Data extract
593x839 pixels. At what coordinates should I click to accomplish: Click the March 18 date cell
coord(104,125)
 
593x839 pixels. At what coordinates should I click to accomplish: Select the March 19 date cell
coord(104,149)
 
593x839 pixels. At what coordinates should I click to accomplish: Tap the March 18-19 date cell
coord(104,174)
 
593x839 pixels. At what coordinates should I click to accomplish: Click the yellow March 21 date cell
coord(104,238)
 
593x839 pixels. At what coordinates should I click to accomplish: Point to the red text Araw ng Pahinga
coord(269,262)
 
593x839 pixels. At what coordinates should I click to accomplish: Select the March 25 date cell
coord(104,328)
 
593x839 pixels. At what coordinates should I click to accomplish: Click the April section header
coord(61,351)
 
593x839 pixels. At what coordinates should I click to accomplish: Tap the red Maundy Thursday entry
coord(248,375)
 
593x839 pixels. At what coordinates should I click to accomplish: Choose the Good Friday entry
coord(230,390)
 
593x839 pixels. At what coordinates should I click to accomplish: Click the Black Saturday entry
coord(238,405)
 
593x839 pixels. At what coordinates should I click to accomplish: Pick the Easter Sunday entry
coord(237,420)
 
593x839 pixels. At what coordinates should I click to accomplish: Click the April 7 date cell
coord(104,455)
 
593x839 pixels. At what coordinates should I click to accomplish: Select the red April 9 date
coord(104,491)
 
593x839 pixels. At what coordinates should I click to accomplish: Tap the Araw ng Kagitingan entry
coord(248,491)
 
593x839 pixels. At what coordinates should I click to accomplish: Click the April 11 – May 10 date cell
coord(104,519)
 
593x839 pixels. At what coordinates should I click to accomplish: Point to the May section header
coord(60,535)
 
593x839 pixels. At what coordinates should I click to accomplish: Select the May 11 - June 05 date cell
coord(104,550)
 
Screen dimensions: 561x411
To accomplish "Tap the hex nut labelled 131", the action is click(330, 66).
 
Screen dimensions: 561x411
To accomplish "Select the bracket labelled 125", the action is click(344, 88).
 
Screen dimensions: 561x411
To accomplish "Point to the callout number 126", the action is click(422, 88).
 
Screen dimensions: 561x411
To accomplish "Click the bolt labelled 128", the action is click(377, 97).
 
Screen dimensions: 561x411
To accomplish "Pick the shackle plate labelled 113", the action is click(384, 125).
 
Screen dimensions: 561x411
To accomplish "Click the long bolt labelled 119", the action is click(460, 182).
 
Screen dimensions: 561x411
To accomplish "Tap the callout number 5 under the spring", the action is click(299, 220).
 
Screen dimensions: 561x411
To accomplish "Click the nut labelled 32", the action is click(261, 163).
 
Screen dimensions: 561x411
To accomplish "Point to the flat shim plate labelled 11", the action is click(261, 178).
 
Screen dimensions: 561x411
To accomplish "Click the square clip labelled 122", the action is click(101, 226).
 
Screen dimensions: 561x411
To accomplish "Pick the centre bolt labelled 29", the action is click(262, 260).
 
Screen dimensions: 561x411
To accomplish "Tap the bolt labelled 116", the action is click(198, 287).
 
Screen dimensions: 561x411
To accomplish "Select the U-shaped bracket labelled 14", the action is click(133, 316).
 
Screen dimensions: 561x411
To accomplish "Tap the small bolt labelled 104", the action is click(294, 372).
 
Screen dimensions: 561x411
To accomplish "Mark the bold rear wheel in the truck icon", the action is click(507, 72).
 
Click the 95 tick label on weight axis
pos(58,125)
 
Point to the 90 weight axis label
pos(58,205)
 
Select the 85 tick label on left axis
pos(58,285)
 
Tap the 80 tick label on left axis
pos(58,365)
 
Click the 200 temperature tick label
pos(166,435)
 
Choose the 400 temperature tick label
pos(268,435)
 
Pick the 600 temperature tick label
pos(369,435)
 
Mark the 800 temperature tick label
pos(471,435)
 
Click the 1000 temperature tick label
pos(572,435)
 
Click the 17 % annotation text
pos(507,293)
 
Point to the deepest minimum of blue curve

Short exercise
Put the lines of the material into a Markdown table with the columns Row and Line, leaving out blank lines. Begin at the line that contains "Mark the 800 temperature tick label" and stop after the last line of the material.

Full solution
| Row | Line |
|---|---|
| 1 | Mark the 800 temperature tick label |
| 2 | pos(471,435) |
| 3 | Click the 1000 temperature tick label |
| 4 | pos(572,435) |
| 5 | Click the 17 % annotation text |
| 6 | pos(507,293) |
| 7 | Point to the deepest minimum of blue curve |